Apply metrics to hiring decisions – when consistently scoring interviews, over time data helps identify areas of improvement in the hiring process and interview questions used, as well as providing insights that raise hire quality.
When it comes to the questions themselves, an approach that is used in Amazon and many other places is the STAR interview technique. STAR stands for situation, task, action, and result as described below:
Situation – the scene & details of the example being given
Task – the responsibilities of person in that situation
Action – the steps involved to achieve desired outcome
Result – the outcome and metrics of the actions taken
This technique brings clarity to interviews for the candidate and the interviewer. Candidates can more easily describe what they did and specifically owned in a situation to drive measurable and tangible outcomes. Interviewers can more easily drill into details to get behind the “why” and “how” of the actions and decisions taken by a candidate.
As an example of what I mean, the table below is a snippet I created for an early stage startup.
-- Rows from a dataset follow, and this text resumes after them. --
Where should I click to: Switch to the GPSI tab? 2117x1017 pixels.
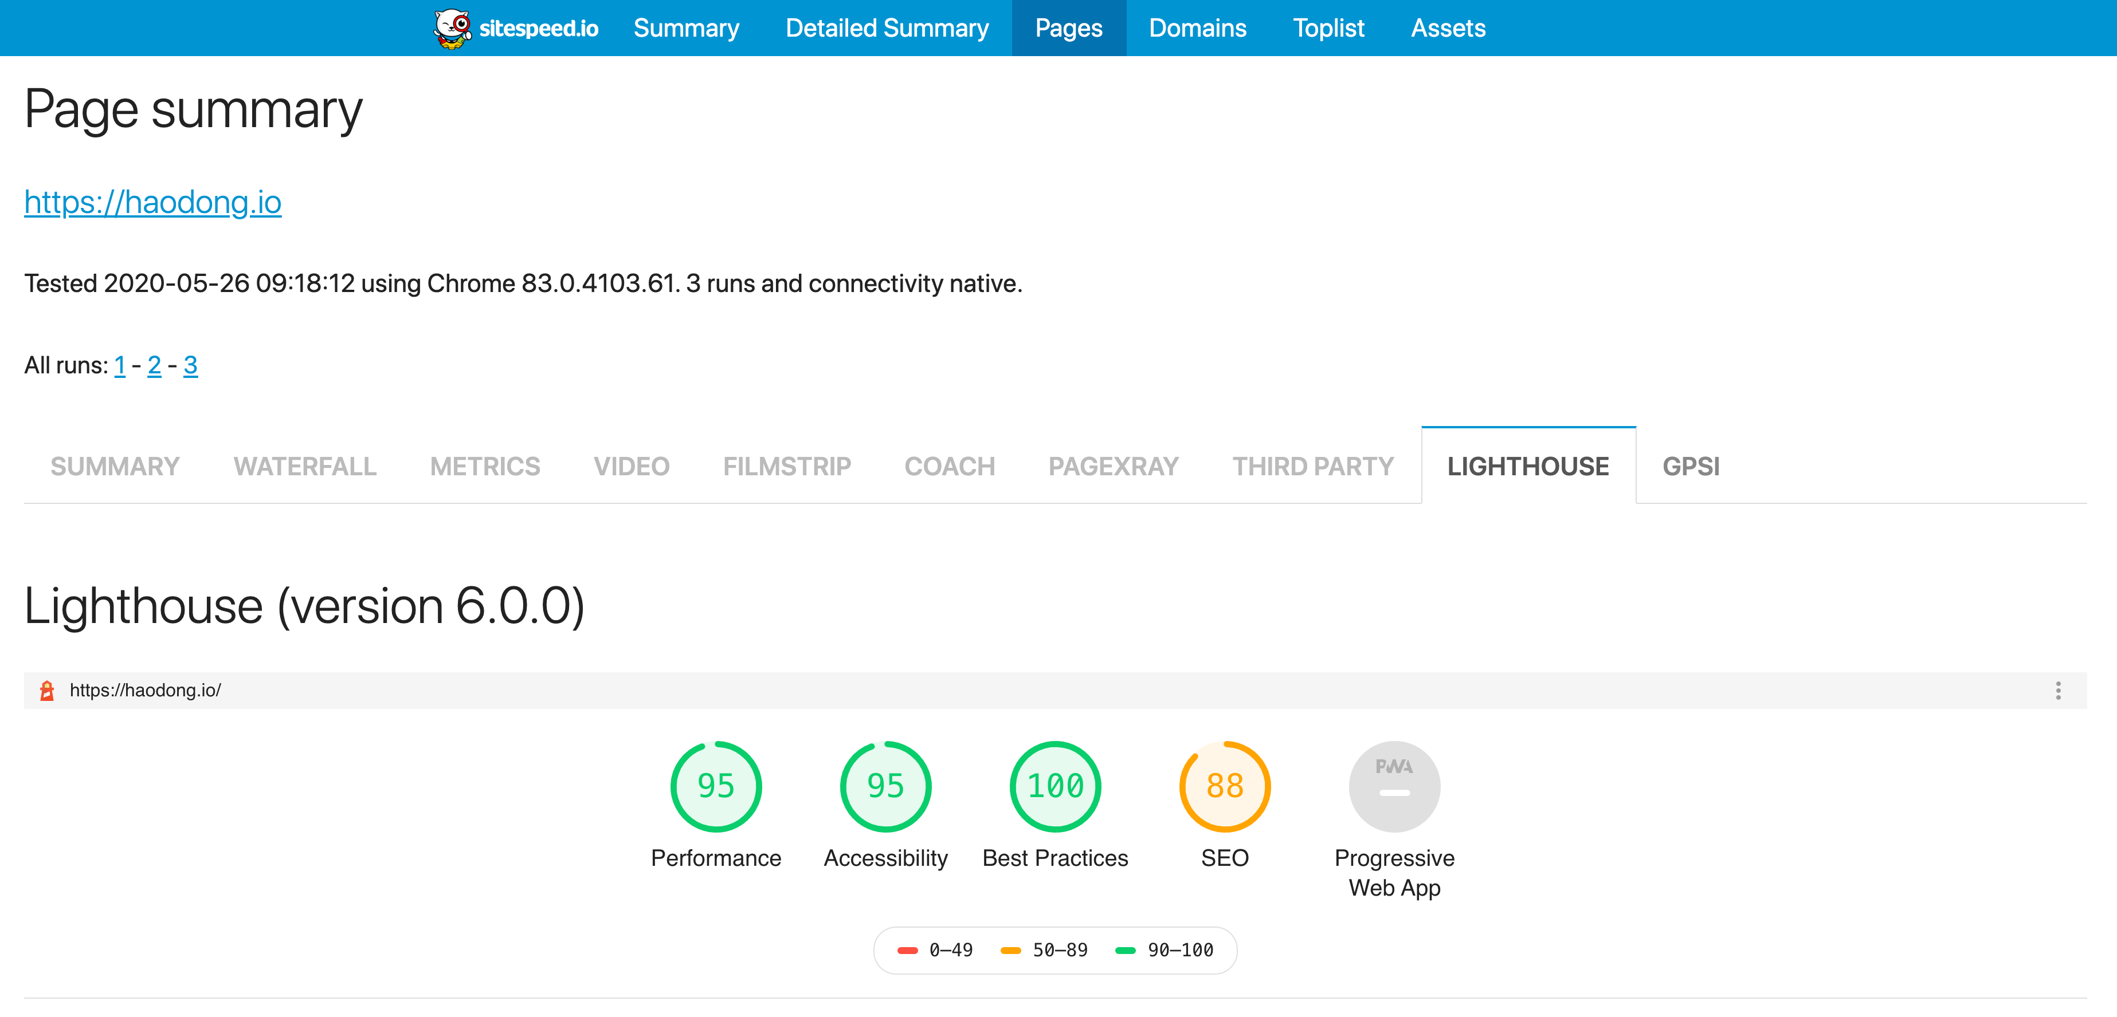point(1690,467)
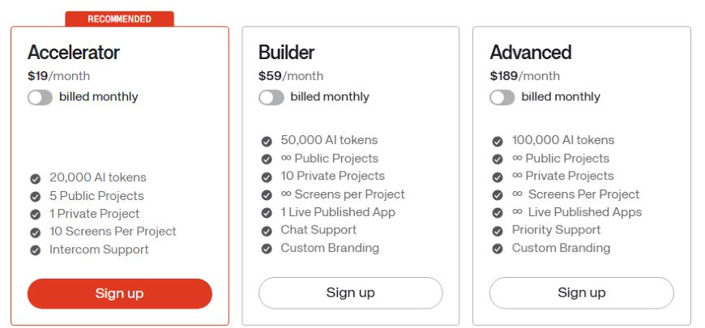Click checkmark icon beside 100,000 AI tokens

pyautogui.click(x=498, y=142)
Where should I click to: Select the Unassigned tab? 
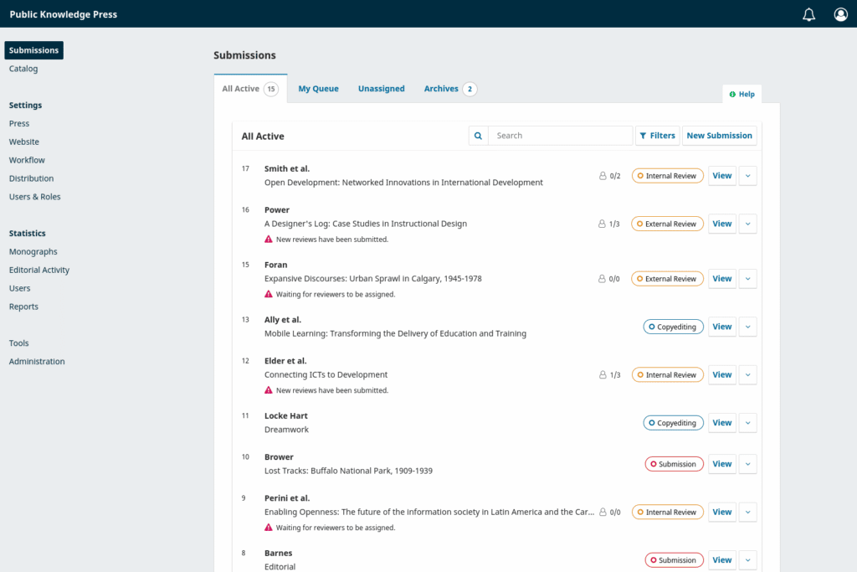point(381,88)
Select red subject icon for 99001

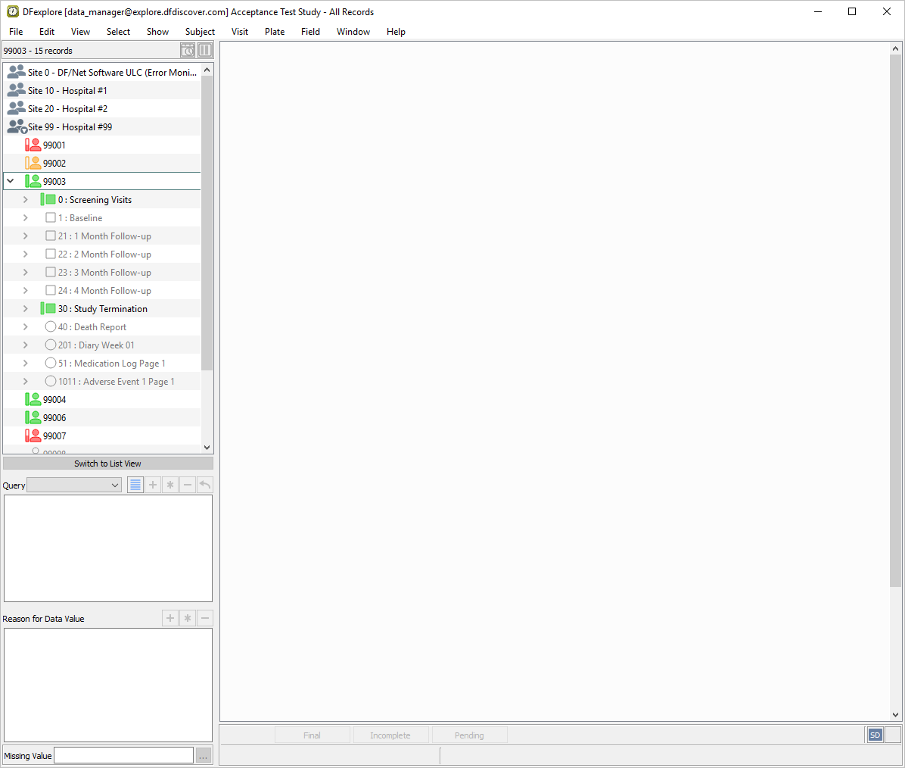click(x=33, y=145)
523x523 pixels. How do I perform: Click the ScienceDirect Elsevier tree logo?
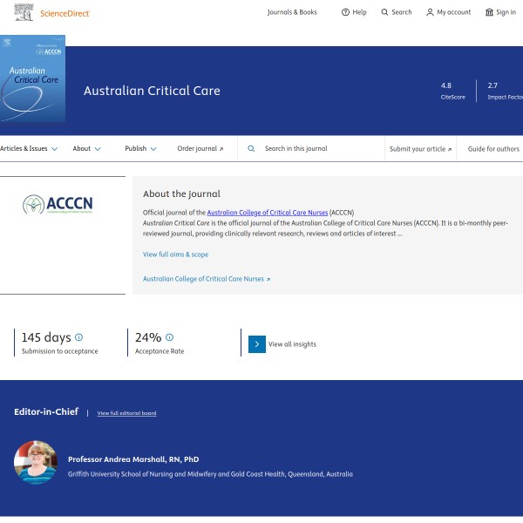click(x=24, y=12)
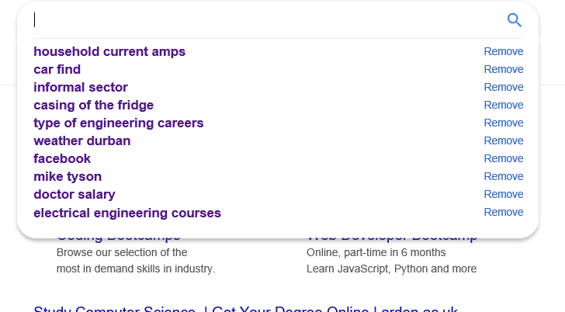
Task: Choose 'electrical engineering courses' suggestion
Action: pyautogui.click(x=127, y=213)
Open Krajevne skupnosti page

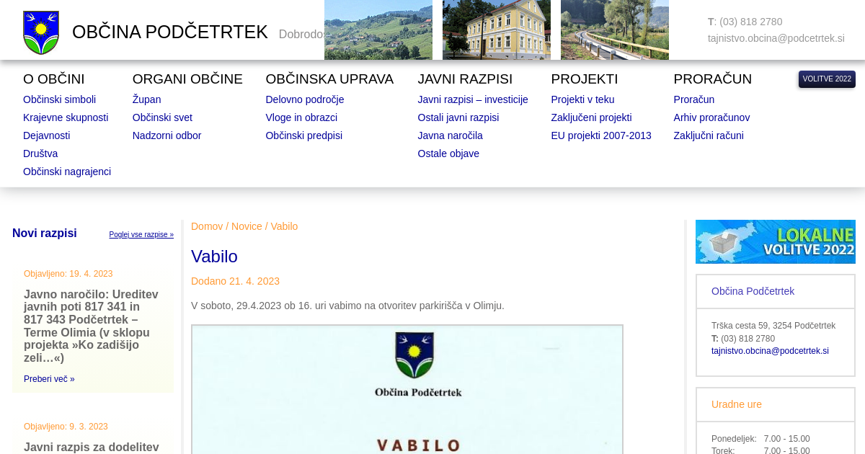click(x=66, y=117)
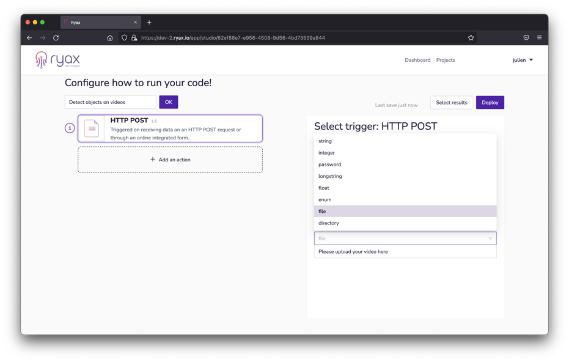The image size is (569, 362).
Task: Click the browser home icon
Action: [x=110, y=38]
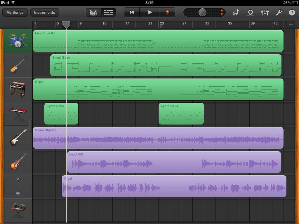The height and width of the screenshot is (224, 299).
Task: Open the track mixer settings icon
Action: 265,13
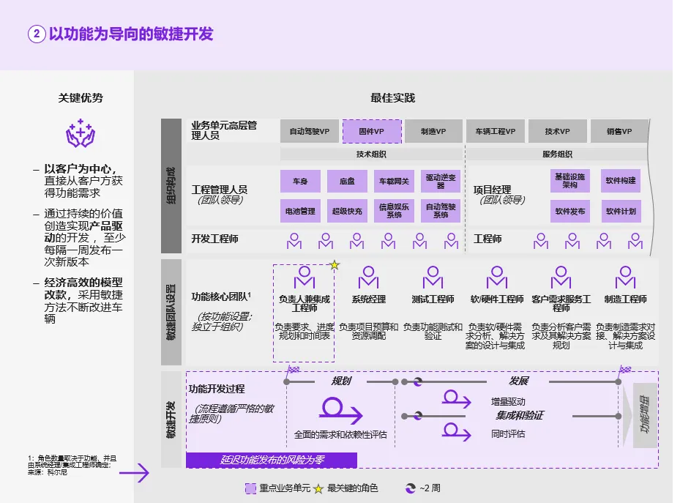Screen dimensions: 680x503
Task: Click the 车载网关 purple tile
Action: pos(394,181)
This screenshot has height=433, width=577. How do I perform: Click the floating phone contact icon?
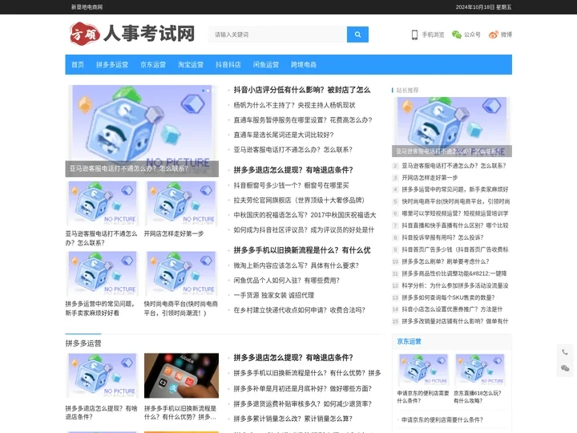565,352
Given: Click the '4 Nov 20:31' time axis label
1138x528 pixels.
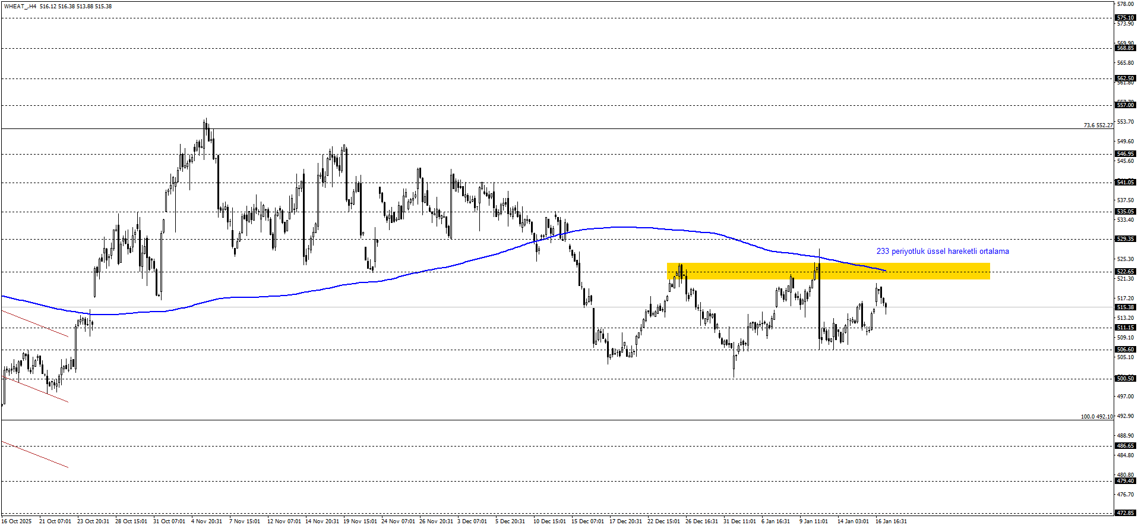Looking at the screenshot, I should pos(206,521).
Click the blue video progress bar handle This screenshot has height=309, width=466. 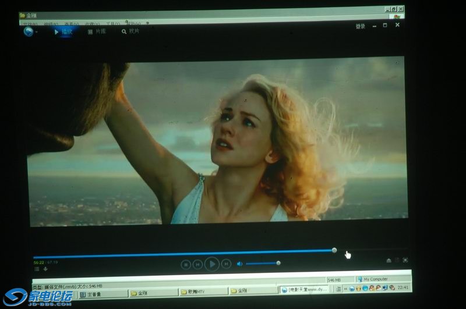334,250
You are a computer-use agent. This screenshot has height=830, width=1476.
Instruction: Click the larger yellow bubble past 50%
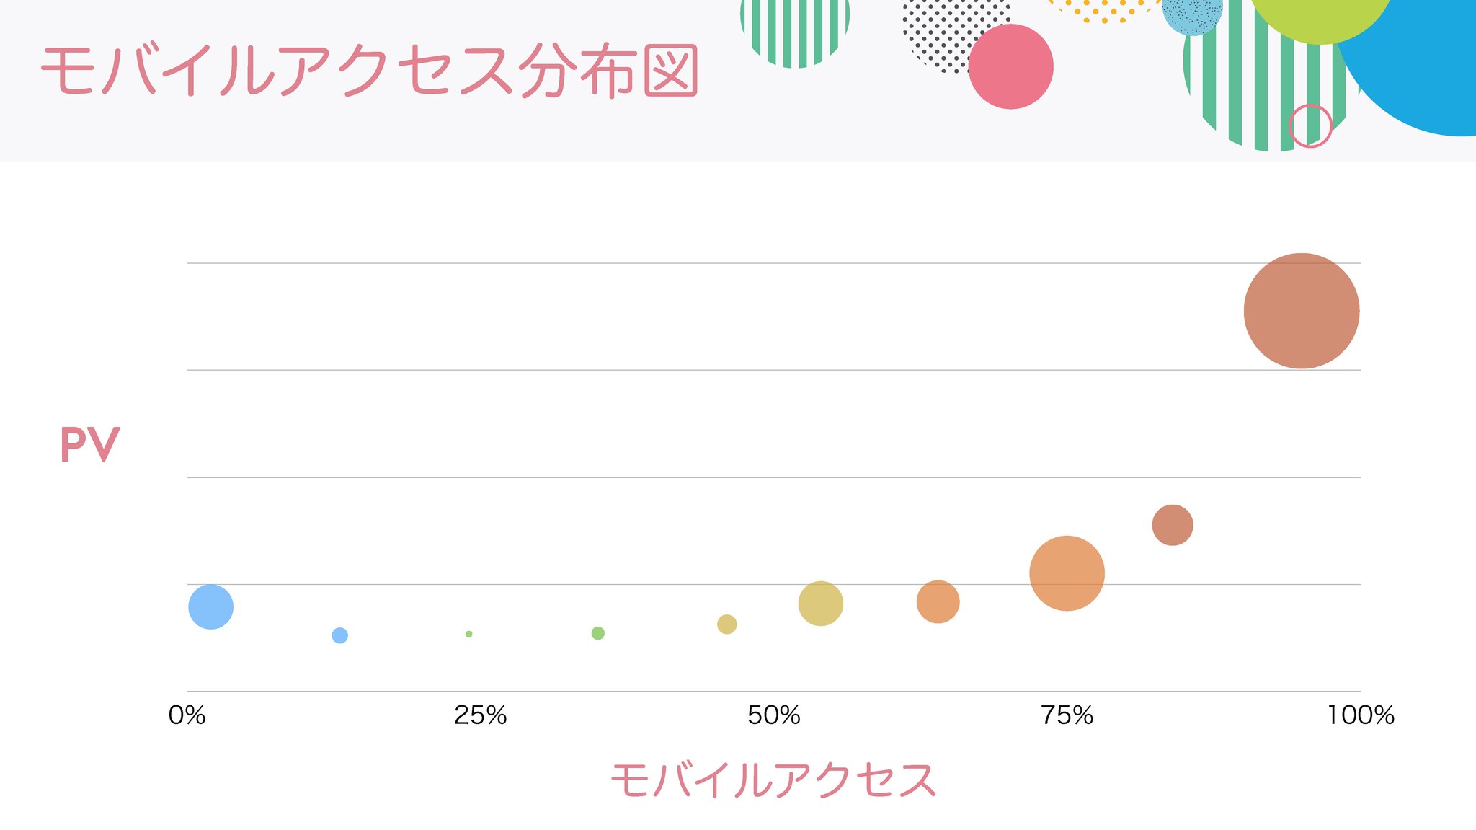820,603
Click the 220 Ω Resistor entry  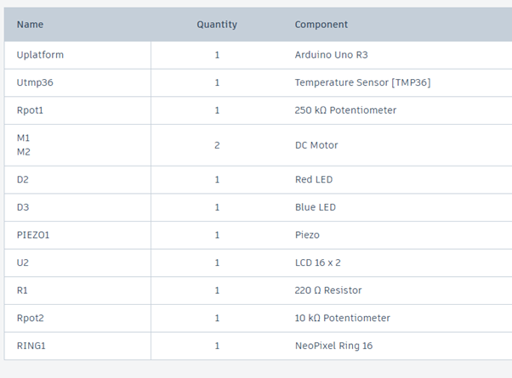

Each value ties back to a question or set of questions that are then scored according to the clarity and completeness of the answer. Doing this over the course of many interviews will lead to some questions being adjusted, some removed, and some added to create a more informed and accurate interview process.
We all know the cost of bad hires because they cost us three times. The first time is in the initial hiring process. The second is in lost productivity by not having the right person for the job. The third is having to start the hiring process all over again. This does not even address the issue of lower team morale and impacted engineering efficiency.
Being more deliberate in the non-technical aspects of tech hiring helps mitigate the risks of bad hiring. It does not solve all hiring mistakes, but over time you will have a better understanding when a promising hire does not work out as planned. I share some more tips and thoughts on tech hiring in a recent presentation I gave at the CTO Connections Summit last month. Check it out and let me know if there are any other thoughts or questions into hiring that you have!
How closely aligned is your hiring to company values and culture? What is the one thing you most want to change about your technical hiring process today?